La escuela de Barcelona

No por casualidad Zapatero ha elegido Barcelona para anunciar que si en las elecciones le ocurre lo mismo que a Maragall, seguirá sus enseñanzas: formar un gobierno como sea. Es decir, llenar el Consejo de Ministros con todo eso que Alfonso Guerra, en sus tiempos de vicepresidente salao, consideraba competencia exclusiva de la Guardia Civil.

Del mismo modo, tampoco debe ser irrelevante que la Loya Yirga del PSOE haya evitado ratificar de manera formal y solemne la única promesa del candidato que se podría cumplir sin necesidad de hundir la Hacienda o desmantelar el Estado. Tal vez, ahí dentro, habrá pensado alguien que si lo que no puede ser no puede ser,  no por ello ha de ser imposible. Así las cosas, si el Zapatero candidato no sacara más votos que Rajoy, siempre podrían imponer el sacrificio de asumir la Presidencia al Zapatero disciplinado militante; y repetir la lección de cómo hacer acopio de comunistas, nacionalistas y verdes sandía que ya les ha enseñado el profesor Maragall. Todo sin que nadie hubiera faltado a su palabra.
 
En cualquier caso, si hay que tener fe en que Zapatero no miente, igualmente se impone creer que lo de Cataluña sería el modelo para un gobierno progresista en España, básicamente, porque él no se ha cansado de repetirlo. Por eso conviene prestar atención a esa “otra forma de hacer política” que nos anuncian desde la Generalidad. Por ejemplo, habrá que tomar nota de que “el sector del comercio no debe dejarse al libre funcionamiento del mercado”. Lo acaba de declarar el nuevo consejero de Comercio, Pere Esteve. Porque comprar donde a uno le de la gana y a los precios que más le convengan, es de derechas. Y hacerlo a la hora que a uno le plazca, de ultras. Así que se acabó: el tripartito ya está preparando un proyecto de ley para bloquear, a partir de 2005, la liberalización de los horarios comerciales decretada por el Gobierno. Y si la cadena Wal-Mart estuviera pensado aterrizar en Cataluña para hacer que los precios de los alimentos bajaran un treinta por ciento, igual que ha ocurrido en todos los países en los que se han instalado, que lo olviden. No pasarán.
 
Que el libre comercio sea malo para el consumidor que se desea cautivo no quiere decir que sea bueno para la industria; por el contrario, también es nefasto. Así piensa ese grupo de cosmopolitas que acaba de tomar el poder en Cataluña.

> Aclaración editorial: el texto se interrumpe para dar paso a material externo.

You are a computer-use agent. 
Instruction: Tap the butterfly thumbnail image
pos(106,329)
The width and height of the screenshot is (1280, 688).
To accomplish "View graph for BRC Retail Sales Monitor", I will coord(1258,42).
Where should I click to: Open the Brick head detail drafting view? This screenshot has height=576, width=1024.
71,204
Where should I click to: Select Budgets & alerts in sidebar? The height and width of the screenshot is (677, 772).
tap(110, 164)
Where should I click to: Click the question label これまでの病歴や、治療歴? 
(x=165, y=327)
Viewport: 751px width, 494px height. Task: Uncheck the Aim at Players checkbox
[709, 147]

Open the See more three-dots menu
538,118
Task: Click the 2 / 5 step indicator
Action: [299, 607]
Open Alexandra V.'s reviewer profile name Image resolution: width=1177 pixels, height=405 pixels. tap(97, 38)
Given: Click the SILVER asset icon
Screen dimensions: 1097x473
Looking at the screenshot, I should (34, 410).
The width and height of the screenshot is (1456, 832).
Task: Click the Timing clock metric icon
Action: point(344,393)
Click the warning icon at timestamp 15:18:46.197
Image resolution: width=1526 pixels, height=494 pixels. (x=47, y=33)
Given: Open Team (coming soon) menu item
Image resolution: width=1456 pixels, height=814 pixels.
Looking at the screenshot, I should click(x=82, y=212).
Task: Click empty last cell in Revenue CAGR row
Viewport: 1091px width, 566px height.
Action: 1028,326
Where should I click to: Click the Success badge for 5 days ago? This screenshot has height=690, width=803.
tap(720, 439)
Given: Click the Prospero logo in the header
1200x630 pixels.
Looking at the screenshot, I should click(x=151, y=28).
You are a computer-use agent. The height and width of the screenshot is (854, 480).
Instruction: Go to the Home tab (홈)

Consecuente con el dogma, al primer ministro, Carod Rovira, le ha faltado tiempo para anunciar que “se va a acabar la impunidad” de las multinacionales. O sea, que de aquí no se va a mover nadie, porque lo dice él. Y como en Cataluña sólo están instaladas unas doscientas empresas transnacionales, que suponen el cuarenta por ciento de su producción industrial y el cincuenta por ciento de las exportaciones, el consejero de Trabajo, cierto Rañé, afirma estar diseñando varias campañas simultáneas de boicot a sus productos para acabar de arreglar lo del otro. “Hay que pensar globalmente, y hacer las tonterías localmente”, debe repetirse a modo de consigna para el compañero Zapatero mientras contempla extasiado la moqueta de su inesperado despacho.
 
De todos modos, esa gran labor de promoción de Cataluña como destino ideal para los proyectos de inversión internacionales que se estén gestando ahora mismo en todo el mundo, no interrumpe otras tareas más urgentes del tripartito. Sin ir más lejos, Joan Puigcercós, el ministrable de Esquerra en un gobierno del PSOE, ha buscado un hueco en su agenda para poder explicar en los periódicos de Barcelona que “si fuera católico, crearía una Iglesia propia, como hicieron los anglicanos”. No obstante, su aparente agnosticismo no ha sido inconveniente para que haya dicho amén al candidato a dirigir la Secretaría para la Sociedad de la Información. Ese cargo, estratégico para diseñar las infraestructuras que exige el cambio tecnológico y orientar la adaptación de los trabajadores catalanes a las  ineludibles exigencias de capacitación que impone el nuevo escenario global, ya tiene un titular. Acaban de colocar ahí a uno que dirigía la radio municipal de su pueblo, Arenys de Mar.
 
Glosando esa guerra de Gila que han montado en Barcelona contra Corea por el cierre de Samsung, escribía Girauta que la izquierda local no ha entendido a Peter Druker, el gurú de la sociedad poscapitalista. Es demasiado optimista: para no comprender al padre del management, tendrían que haberlo leído antes. Y cada día que pasa es más claro que la coalición se mueve entre Peñas arriba, de Pereda, y Lo pequeño es hermoso, de Schumacher; más allá, no ha llegado ninguno de los tres socios. Eso es lo que hay. Uno de los mitos más absurdamente arraigados en la España contemporánea es el del superlativo europeísmo y la refinada modernidad de la izquierda nacionalista catalana, es decir, de la izquierda catalana. Contra toda evidencia teórica y empírica, la progresía hispana se empeña en aferrarse a esa fantasía. Sin embargo, ni de lejos han cumplido sus primeros cien días de gobierno, y ya han dado marchamo institucional a todos los estereotipos más ontológicamente casposos de la mentalidad tradicional española. Ese discurso rancio que cuestiona permanentemente la moralidad del sistema económico, ese huir de la meritocracia como de la peste, esas inercias mentales que quieren ver en la Administración el modelo para una sociedad compleja, y no al revés; y ese Puigcercós montándole un cisma a Roma desde la barra de un bar.
 
No por casualidad Zapatero ha elegido Barcelona para anunciar que, si le llegan los votos, piensa aplicar las enseñanzas de Maragall. En ningún otro lugar de la Península, como diría el Honorable, podría encontrar maestros más genuinamente castizos.